But for the moment, a few pot-shot points:

It seems like the 3N dimensional wavefunction is a bad candidate for ultimate reality, since we're kicking around in a world that looks pretty damn low-D. One might use flatland arguments to convince me to add a dew more dimensions, but 3N...

Also, process metaphysics is totally compatible with special relativity.

Finally, why is the One so much better than the Many? Is it just an aesthetic thing? Do we think aesthetics should track reality?
spoonless
Dec. 14th, 2004 10:18 pm (UTC)
Glad you liked it, I figured you'd be interested.

It seems like the 3N dimensional wavefunction is a bad candidate for ultimate reality, since we're kicking around in a world that looks pretty damn low-D. One might use flatland arguments to convince me to add a dew more dimensions, but 3N...

First, not 3N... but I'll get back to that later. For now:
Spacial dimensions are only one type of dimension. A dimension in general is simply a degree of freedom, and even classically reality has more than 3 degrees of freedom (there is a lot more complexity than just a single thing moving in three directions). Just because time happens to be interconnected with and mix with the three spacial dimensions doesn't mean all degrees of freedom would. I would not call these other things spacial dimensions, they are just degrees of freedom... not the dimensionality of spacetime, more like the dimensionality of what's living in spacetime.

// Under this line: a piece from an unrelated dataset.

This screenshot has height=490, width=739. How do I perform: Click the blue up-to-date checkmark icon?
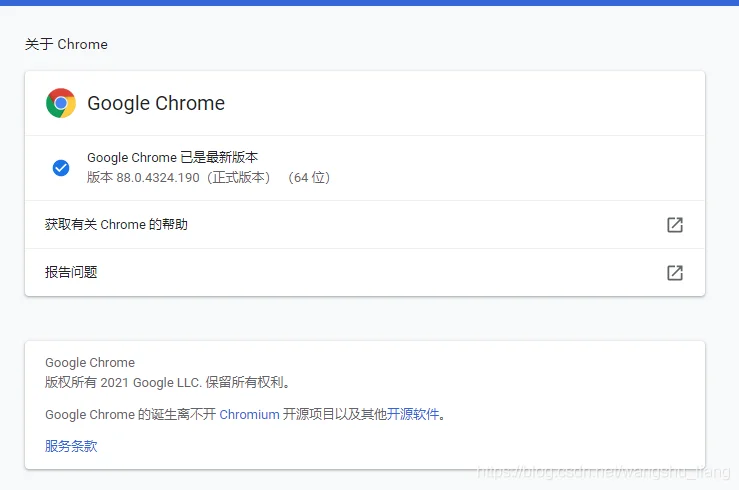(x=61, y=168)
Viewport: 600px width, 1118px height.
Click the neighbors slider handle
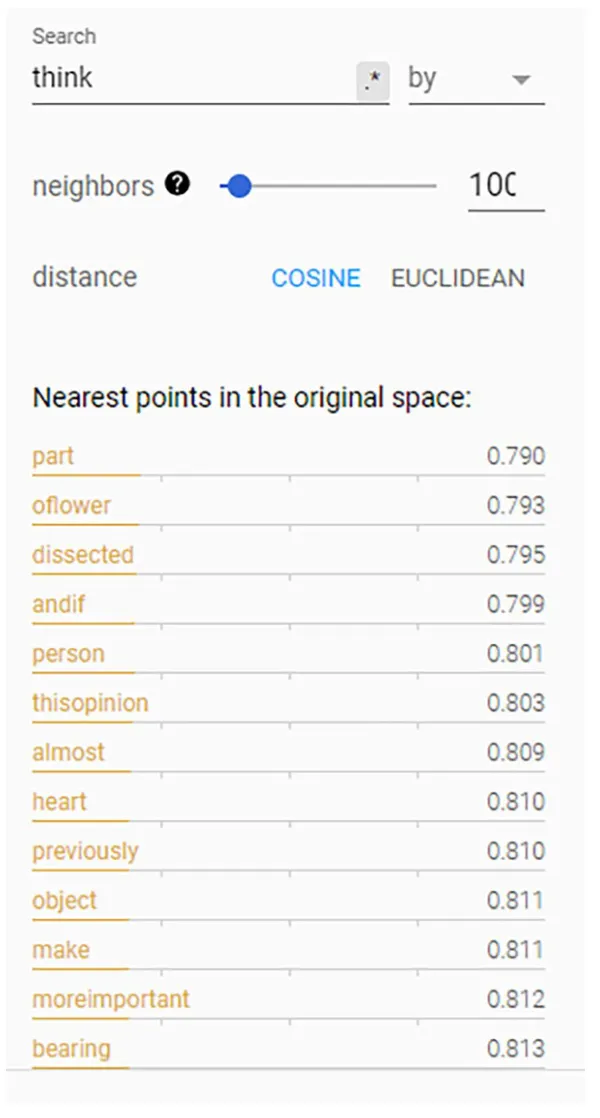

Now back to the 3N. 3N usually refers to a Fock space... N non-interacting particles in 3 dimensions using non-relativistic quantum mechanics. The real story has to be much different. The 3 needs to be a 4, because you don't want to treat time separately. And N particles only makes sense in the non-interacting limit or at velocities much less than c. Having N particles if they are identical just means the vacuum was excited into the Nth level in that mode. Having N different particles means it was excited in N different ways. The N you get is not fixed, since particles pop up and disappear all the time. There may be problems with field theory as an ultimate theory, but at least it got this much right. Once those N particles start interacting, you get weird mixed states which so far we've only been able to talk about using perturbation theory which is messy stuff. Basically, in field theory the 3N is replaced with a 4*infinity. Presumably, once spacetime is quantized successfully, either by Finkelstein's nets, or by loop quantum gravity, or by string theory, that infinity will have a cutoff related to the Planck energy. But whatever it is, it's not really the same N as in the 3N.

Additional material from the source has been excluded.